With Unzip I can unzip ZIP files protected with a password, that do not contain any files with ä, ö, ü in file names.
With Ditto I can unpack ZIP filled protected with a password and containing files with ä, ö, ü in file names. But Ditto doesn't allow me to pass the password via a Shell action.
As a matter of fact, even this doesn't work for me (I'm not prompted to insert the PW):
This works for me on macOS 10.14.6 Mojave with Keyboard Maestro 10.2.
# This works in Keyboard Maestro...
cd '/Users/chris/test_directory/Keyboard_Maestro_Test_Folder/DITTO_TESTS/test'
unzip -P 'YourPassword' Tëst_Ärchive.zip
Note that the archive file name contains umlauts, and at least one file name within the archive contains umlauts.
There might be a way to echo a password into the ditto command, but since this works I'm not going to spend the time.
Note also that you can use the macOS Archive utility for this task if you have to.
Are these zips you've created or are they from elsewhere, like a Windows user?
Otherwise, grab a copy of Stuffit Expander (free), which will cope with almost anything you throw at it. You can then call it in your macro with an AppleScript action:
tell application "StuffIt Expander"
expand myFile password "myPass0rd"
end tell
...and you can pass the file and password form KM in the usual way. Much easier (and more secure) than trying to use the expect utility to feed a password to ditto in a shell script.

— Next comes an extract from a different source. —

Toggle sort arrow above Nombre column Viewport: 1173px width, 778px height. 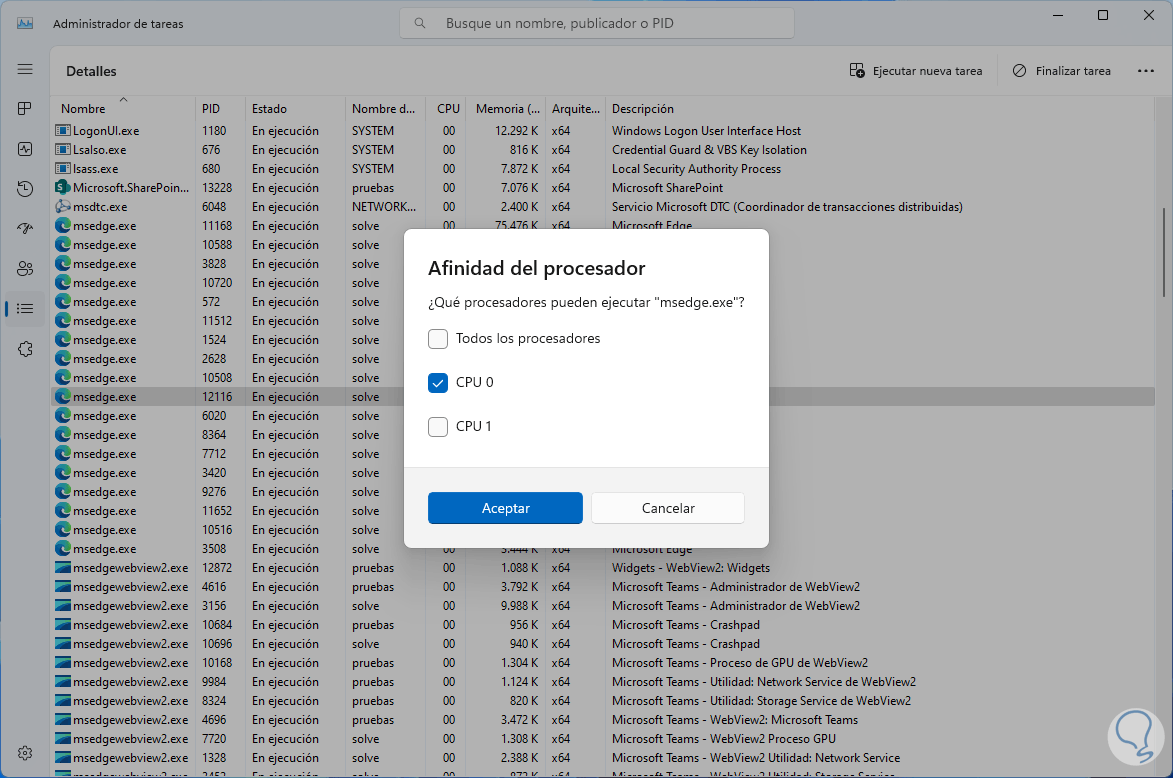(x=123, y=99)
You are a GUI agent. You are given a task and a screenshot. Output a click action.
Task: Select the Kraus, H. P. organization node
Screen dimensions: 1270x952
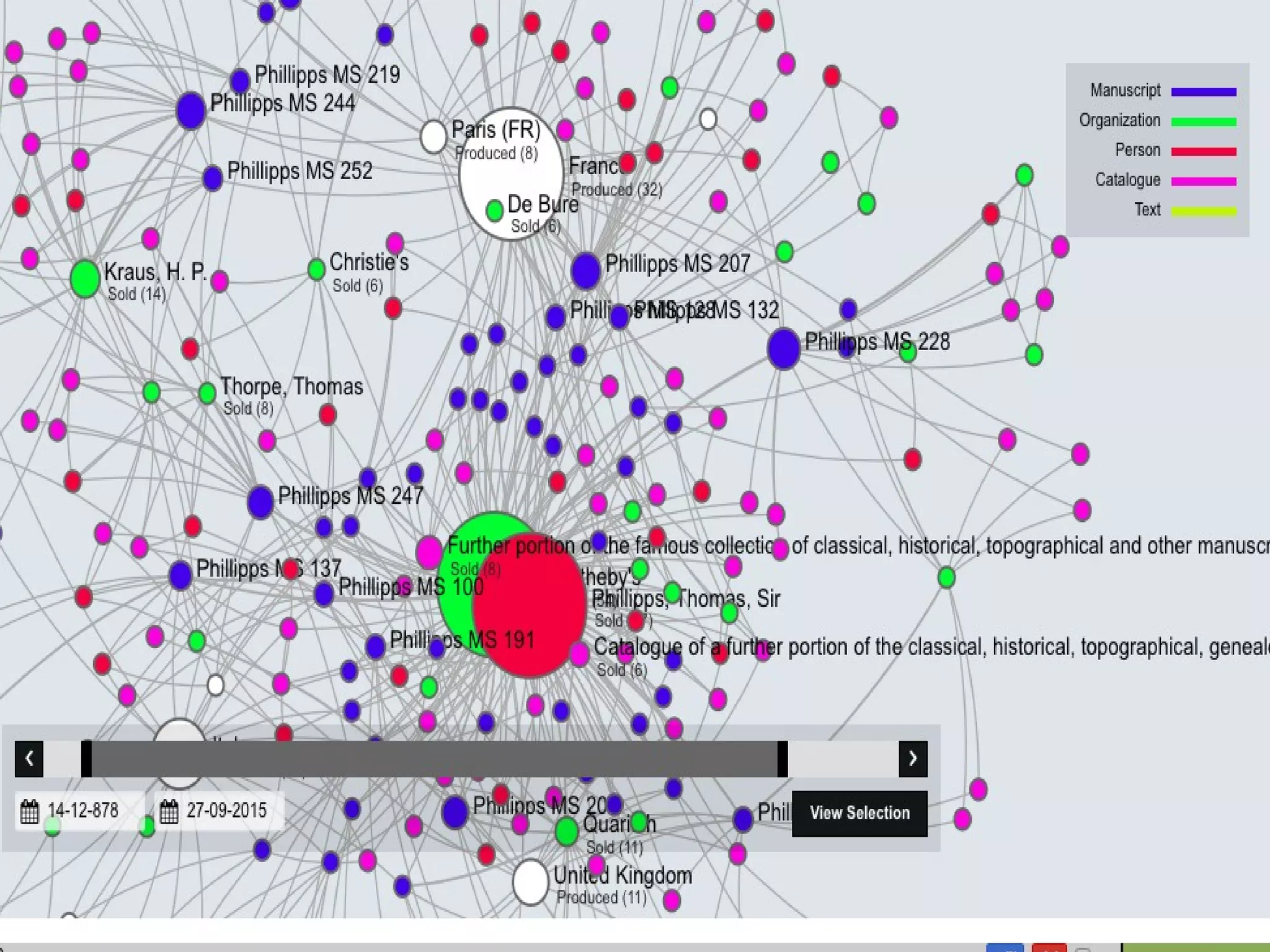tap(85, 279)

Alas, Stuffit won't open the ZIP files, that indeed were created by a Windows user:
I found that the Archive Utility actually opens the ZIP files. A 'ä' in a file name is converted to a curly quotation mark, but I can fix that via a macro.
The question is:
Can the Archive Utility be controlled by Keyboard Maestro, even when a password needs to be passed?
This is sounding more and more like a Unicode character issue. Out of interest, if you extract the files then open Terminal and type ls (there's a space after the s), drag a file with and accented name on to the Terminal window, type | hexdump -C (there's a space before the "pipe" character) and hit Return -- what's the output? Then try the same for a file with a different accented character.
The worry is that all the "odd" characters will be ?, so it won't be a "simple" S'n'R if you want to preserve file names...
Would have been easier in a code block, but you can see on the second line
00000010 70 2f 45 72 67 61 cc 88 6e...
...where 61 is a, 6e is n, leaving the cc 88 in-between. Looking up0xCC 0x88 gives us U+0308 which you can see is the "Combining Diaeresis" and is fine on the Mac.
But it's probable that unzipping on Windows then transferring to the Mac is also allowing character conversion at one point or another. I should have been more clear -- you need to unpack the password-protected zip with Archive Utility then hexdump the name, so we can see why it is giving you ? rather than ä.
Doing the same as before, 67 is g, 6e is n so the bits in-between are your accented u -- e2 80 9e. Looking up that triplet will get you U+201E, the "Double Low-9 Quotation Mark" -- which is what you are seeing.
I'm guessing it's Windows character encoding that is handled cleanly when you transfer the unzipped file from PC to Mac, but not when you unzip it directly on the Mac. You might be able to build a table that you can use to convert the "odd" characters back to what you want with KM search-and-replace actions...
NOTE – you may get better performance out of The Unarchiver than from the macOS Archive Utility. I haven't tested it in a while, but I used it in preference to the AU for many years and may go back to it when I have system hardware with more space again.